» PROBLEM TO SOLVE
Where does the string "mode" appear in the records? Copy every line that contains it.

SOURCE DATA below:

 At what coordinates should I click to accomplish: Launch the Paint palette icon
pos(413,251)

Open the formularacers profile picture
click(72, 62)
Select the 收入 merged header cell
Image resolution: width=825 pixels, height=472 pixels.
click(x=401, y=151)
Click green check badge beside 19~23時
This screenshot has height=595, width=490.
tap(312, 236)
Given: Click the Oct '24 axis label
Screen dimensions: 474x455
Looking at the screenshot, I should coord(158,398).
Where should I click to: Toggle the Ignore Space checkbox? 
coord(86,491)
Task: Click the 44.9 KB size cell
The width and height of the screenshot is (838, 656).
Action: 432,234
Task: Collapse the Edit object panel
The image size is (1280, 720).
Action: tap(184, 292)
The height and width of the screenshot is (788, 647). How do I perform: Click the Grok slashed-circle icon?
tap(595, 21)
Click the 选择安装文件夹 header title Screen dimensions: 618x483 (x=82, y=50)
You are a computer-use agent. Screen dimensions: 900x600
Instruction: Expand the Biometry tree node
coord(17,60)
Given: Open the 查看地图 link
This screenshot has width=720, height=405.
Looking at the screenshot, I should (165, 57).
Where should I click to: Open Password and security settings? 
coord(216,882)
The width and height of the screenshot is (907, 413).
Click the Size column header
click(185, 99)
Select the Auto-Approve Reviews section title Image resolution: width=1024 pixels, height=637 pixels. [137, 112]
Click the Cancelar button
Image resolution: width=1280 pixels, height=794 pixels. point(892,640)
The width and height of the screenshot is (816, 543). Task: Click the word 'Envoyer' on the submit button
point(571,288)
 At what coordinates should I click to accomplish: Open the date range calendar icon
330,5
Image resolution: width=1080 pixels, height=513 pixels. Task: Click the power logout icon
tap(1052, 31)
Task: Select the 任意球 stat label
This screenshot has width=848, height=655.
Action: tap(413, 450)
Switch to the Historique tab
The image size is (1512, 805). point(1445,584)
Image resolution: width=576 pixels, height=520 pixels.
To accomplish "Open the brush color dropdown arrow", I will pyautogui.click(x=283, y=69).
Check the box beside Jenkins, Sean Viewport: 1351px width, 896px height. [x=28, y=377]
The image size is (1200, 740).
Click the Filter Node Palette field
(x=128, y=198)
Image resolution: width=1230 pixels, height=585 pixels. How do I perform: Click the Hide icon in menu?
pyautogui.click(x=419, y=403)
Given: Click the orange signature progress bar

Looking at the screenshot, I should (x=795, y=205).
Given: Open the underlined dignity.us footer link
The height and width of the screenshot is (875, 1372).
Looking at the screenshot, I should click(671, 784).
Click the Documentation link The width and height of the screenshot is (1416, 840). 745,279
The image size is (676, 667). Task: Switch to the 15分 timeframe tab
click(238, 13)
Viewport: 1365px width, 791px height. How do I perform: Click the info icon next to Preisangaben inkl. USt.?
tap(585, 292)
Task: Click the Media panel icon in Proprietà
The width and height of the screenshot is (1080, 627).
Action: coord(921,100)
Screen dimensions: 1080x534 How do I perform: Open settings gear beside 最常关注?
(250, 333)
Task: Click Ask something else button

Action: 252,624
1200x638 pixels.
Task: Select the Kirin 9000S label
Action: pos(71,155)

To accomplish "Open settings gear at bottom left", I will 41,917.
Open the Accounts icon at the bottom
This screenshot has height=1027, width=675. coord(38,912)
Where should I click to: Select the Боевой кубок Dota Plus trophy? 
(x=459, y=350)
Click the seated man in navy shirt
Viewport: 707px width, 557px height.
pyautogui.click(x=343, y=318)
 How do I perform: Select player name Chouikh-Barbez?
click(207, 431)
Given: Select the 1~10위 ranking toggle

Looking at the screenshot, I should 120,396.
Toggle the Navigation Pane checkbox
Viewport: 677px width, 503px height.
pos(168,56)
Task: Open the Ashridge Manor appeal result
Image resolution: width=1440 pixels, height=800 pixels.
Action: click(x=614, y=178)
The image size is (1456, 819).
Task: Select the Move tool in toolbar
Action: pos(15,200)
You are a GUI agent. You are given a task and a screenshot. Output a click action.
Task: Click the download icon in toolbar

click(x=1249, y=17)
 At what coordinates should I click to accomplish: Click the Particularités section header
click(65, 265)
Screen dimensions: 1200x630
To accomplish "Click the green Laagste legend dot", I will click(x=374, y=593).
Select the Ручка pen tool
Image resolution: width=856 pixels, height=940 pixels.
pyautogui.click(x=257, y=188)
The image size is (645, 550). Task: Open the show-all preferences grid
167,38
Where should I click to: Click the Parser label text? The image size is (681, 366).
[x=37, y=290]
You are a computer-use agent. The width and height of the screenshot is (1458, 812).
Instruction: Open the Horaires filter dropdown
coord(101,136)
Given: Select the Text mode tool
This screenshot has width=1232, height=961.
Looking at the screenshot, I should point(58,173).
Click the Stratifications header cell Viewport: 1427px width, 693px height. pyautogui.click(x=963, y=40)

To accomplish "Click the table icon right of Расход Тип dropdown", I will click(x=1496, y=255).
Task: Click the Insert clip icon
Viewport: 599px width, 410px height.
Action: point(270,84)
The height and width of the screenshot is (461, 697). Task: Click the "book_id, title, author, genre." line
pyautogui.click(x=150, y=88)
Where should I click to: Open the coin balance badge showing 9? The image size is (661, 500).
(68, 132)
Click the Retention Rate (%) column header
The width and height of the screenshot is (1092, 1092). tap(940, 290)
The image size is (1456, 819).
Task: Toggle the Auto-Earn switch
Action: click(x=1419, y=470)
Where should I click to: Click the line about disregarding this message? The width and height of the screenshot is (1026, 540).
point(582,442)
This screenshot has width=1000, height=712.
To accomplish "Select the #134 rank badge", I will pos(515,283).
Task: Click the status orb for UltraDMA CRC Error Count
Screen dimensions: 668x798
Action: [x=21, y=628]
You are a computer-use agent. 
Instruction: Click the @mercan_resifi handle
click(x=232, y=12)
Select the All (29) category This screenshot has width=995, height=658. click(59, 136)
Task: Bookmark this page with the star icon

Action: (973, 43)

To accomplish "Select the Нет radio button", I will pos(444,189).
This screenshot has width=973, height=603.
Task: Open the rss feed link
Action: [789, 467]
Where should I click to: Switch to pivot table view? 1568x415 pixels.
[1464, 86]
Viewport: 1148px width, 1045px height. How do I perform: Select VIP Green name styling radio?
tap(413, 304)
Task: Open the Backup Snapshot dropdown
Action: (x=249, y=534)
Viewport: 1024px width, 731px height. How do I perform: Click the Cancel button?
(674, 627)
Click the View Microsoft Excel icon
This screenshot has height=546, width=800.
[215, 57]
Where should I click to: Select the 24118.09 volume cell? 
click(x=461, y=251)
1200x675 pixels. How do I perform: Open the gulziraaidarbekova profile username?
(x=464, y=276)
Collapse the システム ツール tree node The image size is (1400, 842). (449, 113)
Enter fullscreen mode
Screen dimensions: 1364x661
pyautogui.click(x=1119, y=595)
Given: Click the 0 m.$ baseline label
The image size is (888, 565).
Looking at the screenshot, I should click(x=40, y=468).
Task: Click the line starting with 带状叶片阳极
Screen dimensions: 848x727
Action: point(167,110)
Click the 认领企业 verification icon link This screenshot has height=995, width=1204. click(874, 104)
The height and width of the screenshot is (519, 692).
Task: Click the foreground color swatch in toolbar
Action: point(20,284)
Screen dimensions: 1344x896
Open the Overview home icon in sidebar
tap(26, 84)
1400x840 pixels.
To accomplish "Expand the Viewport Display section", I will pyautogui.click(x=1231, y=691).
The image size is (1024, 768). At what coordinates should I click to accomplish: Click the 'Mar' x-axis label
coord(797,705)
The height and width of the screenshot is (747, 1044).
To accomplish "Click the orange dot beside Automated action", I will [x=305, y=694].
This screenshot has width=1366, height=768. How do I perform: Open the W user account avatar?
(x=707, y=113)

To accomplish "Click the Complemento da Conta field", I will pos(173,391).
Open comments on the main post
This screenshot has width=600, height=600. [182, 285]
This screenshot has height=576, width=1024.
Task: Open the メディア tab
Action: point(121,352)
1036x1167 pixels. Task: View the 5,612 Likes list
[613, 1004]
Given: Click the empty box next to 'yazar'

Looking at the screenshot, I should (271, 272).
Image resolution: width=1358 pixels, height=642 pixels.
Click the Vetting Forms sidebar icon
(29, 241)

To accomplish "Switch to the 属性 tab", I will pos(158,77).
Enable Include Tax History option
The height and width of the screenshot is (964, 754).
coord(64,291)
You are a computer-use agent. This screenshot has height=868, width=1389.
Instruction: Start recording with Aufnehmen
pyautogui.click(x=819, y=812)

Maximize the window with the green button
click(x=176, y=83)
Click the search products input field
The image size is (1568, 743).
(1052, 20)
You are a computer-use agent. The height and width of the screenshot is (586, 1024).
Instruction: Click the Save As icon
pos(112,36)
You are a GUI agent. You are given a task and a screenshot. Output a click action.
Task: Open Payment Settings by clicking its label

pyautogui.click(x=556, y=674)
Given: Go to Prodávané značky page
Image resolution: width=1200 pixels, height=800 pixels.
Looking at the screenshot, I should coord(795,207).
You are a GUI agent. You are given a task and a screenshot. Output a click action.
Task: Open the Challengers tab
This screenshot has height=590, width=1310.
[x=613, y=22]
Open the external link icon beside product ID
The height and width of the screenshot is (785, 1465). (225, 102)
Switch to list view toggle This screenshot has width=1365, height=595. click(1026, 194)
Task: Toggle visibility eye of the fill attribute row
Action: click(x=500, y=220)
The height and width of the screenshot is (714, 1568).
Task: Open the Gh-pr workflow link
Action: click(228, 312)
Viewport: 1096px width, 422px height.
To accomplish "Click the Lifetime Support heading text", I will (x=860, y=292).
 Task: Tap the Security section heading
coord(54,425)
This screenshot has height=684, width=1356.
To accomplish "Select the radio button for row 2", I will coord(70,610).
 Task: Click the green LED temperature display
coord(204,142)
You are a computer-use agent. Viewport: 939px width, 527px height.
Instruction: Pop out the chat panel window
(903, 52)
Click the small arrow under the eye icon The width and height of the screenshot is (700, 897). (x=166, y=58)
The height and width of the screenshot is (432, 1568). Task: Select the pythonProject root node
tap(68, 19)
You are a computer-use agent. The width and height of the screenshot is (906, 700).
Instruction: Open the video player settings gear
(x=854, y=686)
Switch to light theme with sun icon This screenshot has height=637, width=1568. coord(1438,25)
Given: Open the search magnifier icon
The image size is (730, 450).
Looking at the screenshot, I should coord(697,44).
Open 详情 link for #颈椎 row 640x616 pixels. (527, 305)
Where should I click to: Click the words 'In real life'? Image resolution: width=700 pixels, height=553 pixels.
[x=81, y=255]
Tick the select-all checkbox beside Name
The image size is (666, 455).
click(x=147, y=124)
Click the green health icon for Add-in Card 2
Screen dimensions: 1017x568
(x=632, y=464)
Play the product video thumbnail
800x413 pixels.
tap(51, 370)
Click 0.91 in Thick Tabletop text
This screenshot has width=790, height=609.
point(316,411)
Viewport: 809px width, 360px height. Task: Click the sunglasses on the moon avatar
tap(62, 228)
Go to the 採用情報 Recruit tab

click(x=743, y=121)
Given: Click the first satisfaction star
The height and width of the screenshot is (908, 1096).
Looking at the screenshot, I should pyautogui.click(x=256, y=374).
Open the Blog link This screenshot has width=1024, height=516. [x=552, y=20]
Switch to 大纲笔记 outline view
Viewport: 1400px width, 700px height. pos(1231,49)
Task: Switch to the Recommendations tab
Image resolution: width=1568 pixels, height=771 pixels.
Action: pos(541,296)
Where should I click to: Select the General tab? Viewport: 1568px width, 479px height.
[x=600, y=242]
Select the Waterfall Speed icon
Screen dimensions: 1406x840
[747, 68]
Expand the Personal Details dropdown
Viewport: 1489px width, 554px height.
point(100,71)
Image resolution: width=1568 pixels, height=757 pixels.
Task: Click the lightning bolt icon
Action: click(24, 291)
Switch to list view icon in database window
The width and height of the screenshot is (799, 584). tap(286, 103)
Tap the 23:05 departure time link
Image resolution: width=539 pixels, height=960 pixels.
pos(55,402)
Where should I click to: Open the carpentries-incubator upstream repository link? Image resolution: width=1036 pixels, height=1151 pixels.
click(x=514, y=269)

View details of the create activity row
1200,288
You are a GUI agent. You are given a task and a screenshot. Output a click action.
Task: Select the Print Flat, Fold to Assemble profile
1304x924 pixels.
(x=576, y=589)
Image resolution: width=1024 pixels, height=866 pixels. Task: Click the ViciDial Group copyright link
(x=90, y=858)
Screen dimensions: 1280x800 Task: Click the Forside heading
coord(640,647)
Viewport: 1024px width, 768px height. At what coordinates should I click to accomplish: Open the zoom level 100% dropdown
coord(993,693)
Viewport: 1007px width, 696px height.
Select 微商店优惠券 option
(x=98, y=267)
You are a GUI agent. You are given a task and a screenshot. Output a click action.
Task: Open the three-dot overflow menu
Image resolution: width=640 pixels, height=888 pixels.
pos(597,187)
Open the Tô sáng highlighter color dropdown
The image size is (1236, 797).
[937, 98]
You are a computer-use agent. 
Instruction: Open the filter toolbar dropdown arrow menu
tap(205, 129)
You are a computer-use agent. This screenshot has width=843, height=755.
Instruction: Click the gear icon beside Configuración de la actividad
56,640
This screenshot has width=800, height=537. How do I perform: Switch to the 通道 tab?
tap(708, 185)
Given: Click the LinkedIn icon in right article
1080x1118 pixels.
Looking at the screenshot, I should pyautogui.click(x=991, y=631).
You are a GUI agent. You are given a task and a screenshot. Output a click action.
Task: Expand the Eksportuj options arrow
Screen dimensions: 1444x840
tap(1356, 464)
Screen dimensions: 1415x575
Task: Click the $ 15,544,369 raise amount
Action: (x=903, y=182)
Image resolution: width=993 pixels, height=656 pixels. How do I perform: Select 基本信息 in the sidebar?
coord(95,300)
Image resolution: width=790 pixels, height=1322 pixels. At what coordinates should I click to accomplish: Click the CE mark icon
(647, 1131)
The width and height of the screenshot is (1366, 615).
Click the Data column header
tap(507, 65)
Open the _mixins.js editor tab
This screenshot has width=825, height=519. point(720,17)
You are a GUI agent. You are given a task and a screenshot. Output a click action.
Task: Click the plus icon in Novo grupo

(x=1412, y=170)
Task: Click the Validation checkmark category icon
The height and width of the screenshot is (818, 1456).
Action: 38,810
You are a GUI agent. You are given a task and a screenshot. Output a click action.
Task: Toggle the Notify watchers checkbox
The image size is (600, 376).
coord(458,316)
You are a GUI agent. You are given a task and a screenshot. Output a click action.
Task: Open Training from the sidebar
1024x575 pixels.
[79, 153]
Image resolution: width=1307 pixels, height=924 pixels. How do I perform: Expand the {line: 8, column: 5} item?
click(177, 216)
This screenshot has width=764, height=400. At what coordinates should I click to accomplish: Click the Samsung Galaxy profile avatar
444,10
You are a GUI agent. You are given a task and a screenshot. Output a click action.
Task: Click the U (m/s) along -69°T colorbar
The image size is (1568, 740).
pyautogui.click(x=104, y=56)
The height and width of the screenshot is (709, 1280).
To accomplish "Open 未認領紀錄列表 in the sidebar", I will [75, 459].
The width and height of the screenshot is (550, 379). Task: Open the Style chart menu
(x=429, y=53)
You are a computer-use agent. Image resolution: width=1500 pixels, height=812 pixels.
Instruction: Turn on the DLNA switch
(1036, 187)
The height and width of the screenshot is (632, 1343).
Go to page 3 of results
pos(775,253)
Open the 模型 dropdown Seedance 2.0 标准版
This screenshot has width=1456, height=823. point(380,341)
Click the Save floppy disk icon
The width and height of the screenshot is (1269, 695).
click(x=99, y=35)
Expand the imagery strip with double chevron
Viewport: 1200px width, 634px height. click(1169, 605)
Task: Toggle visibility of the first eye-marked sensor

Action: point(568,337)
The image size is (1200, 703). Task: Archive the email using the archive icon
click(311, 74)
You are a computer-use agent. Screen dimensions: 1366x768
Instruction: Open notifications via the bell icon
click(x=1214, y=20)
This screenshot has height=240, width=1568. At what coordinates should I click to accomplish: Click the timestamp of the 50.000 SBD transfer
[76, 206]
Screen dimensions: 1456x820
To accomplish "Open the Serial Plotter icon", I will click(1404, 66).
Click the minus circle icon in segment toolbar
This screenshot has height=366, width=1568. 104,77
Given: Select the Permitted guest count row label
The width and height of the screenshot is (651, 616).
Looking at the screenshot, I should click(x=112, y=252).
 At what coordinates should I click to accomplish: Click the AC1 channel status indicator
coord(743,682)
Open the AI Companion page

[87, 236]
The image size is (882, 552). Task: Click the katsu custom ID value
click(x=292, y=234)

End of SOURCE DATA.

» EXERCISE RESULT
Given: Select the Text mode tool
Enter fullscreen mode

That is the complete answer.